2026-02-14 10:25:07 +00:00

264 lines
10 KiB
Markdown

# Anti-Bot Detection & Fallback
When crawling sites protected by anti-bot systems (Akamai, Cloudflare, PerimeterX, DataDome, Imperva, etc.), requests often get blocked with CAPTCHAs, 403 responses, or empty pages. Crawl4AI provides a layered retry and fallback system that automatically detects blocking and escalates through multiple strategies until content is retrieved.
## How Detection Works
After each crawl attempt, Crawl4AI inspects the HTTP status code and HTML content for known anti-bot signals:
- **HTTP 403/429** with short or empty response bodies
- **Challenge pages** — Cloudflare "Just a moment", Akamai "Access Denied", PerimeterX block pages
- **CAPTCHA injection** — reCAPTCHA, hCaptcha, or vendor-specific challenges on otherwise empty pages
- **Firewall blocks** — Imperva/Incapsula resource iframes, Sucuri firewall pages, Cloudflare error codes
Detection uses structural HTML markers (specific element IDs, script sources, form actions) rather than generic keywords to minimize false positives. A normal page that happens to mention "CAPTCHA" or "Cloudflare" in its content will not be flagged.
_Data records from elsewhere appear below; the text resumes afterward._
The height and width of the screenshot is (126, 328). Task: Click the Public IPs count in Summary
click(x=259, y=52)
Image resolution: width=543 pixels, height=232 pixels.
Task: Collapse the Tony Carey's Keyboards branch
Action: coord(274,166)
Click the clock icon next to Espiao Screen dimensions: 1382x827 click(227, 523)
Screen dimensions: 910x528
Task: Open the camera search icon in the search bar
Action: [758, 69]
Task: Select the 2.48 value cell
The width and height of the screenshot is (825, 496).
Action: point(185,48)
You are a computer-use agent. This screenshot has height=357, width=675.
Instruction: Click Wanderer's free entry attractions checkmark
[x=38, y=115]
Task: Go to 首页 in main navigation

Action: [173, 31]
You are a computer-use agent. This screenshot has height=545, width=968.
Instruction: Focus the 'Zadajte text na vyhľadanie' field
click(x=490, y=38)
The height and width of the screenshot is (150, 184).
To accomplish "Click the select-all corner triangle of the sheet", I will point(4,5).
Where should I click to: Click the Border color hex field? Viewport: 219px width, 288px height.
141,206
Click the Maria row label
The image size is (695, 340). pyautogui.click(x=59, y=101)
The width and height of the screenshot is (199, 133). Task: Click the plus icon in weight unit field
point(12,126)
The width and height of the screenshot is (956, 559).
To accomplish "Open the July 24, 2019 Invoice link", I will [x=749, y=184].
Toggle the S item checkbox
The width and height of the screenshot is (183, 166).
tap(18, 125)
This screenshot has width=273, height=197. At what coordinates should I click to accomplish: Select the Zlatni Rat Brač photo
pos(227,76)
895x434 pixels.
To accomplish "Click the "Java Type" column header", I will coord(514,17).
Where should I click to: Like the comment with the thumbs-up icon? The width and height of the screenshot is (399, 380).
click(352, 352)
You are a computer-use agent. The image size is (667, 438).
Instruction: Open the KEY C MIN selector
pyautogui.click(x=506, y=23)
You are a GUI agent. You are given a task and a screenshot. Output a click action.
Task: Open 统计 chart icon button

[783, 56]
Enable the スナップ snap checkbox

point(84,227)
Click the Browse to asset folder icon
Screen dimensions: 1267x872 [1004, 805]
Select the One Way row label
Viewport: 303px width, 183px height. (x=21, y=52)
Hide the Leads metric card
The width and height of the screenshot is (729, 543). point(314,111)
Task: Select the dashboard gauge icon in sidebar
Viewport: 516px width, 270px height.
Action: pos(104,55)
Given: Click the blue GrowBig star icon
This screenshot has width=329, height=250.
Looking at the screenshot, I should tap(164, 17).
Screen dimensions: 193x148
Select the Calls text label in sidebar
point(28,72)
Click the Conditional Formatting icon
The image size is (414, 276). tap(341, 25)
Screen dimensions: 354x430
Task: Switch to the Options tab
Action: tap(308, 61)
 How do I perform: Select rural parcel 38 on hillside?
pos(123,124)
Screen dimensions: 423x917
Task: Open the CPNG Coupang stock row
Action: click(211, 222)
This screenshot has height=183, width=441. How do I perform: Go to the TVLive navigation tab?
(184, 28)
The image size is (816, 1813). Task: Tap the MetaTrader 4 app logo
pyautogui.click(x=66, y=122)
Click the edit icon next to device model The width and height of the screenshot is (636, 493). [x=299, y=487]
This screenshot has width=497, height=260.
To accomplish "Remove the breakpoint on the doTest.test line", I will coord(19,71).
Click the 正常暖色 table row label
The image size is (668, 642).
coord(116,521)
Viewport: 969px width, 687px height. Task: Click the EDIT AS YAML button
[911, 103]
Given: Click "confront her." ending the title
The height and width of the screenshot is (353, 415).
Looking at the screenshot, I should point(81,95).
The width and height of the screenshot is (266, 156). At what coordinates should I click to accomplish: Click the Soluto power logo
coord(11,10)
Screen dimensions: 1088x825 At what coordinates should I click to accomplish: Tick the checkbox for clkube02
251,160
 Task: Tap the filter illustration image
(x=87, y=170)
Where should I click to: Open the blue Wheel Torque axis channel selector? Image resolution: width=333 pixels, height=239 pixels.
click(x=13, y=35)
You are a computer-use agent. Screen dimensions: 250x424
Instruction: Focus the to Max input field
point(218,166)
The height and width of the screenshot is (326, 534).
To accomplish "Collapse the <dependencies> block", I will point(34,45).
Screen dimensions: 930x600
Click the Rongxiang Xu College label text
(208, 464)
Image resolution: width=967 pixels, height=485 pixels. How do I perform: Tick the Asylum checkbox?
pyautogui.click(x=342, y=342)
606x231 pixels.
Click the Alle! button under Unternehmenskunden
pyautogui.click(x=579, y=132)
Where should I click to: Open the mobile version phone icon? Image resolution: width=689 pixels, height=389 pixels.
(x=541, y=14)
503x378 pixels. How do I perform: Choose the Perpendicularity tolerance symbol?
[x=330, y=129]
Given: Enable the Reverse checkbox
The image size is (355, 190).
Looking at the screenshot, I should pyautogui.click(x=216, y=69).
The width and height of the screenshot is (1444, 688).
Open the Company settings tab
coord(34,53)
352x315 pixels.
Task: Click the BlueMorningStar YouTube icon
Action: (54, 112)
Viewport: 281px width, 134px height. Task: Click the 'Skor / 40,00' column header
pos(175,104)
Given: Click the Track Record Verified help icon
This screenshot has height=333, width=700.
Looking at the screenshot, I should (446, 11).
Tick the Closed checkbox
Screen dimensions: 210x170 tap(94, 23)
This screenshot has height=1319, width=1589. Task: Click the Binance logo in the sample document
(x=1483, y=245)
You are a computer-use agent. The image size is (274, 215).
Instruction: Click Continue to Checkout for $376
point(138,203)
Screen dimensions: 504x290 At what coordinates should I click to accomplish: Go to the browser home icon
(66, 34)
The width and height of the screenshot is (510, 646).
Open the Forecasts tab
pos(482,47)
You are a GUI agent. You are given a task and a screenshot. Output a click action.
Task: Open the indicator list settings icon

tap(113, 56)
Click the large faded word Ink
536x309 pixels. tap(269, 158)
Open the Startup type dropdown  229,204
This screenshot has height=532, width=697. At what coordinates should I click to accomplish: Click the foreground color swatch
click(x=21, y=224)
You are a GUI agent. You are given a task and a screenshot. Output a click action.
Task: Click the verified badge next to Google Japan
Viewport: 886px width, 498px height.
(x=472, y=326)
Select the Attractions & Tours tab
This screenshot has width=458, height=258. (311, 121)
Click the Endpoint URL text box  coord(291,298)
When all attempts fail and blocking is still detected, the result is returned with `success=False` and `error_message` describing the block reason.
## Configuration Options
All anti-bot retry options live on `CrawlerRunConfig`:
| Parameter | Type | Default | Description |
|---|---|---|---|
| `proxy_config` | `ProxyConfig`, `list[ProxyConfig]`, or `None` | `None` | Single proxy or ordered list of proxies to try. Each retry round iterates through the full list. Use `"direct"` or `ProxyConfig.DIRECT` in a list to explicitly try without a proxy. |
| `max_retries` | `int` | `0` | Number of retry rounds when blocking is detected. `0` = no retries. |
| `fallback_fetch_function` | `async (str) -> str` | `None` | Async function called as last resort. Takes URL, returns raw HTML. |
## Escalation Chain
Each retry round tries every proxy in `proxy_config` in order. If all rounds are exhausted and the page is still blocked, the fallback fetch function is called as a last resort.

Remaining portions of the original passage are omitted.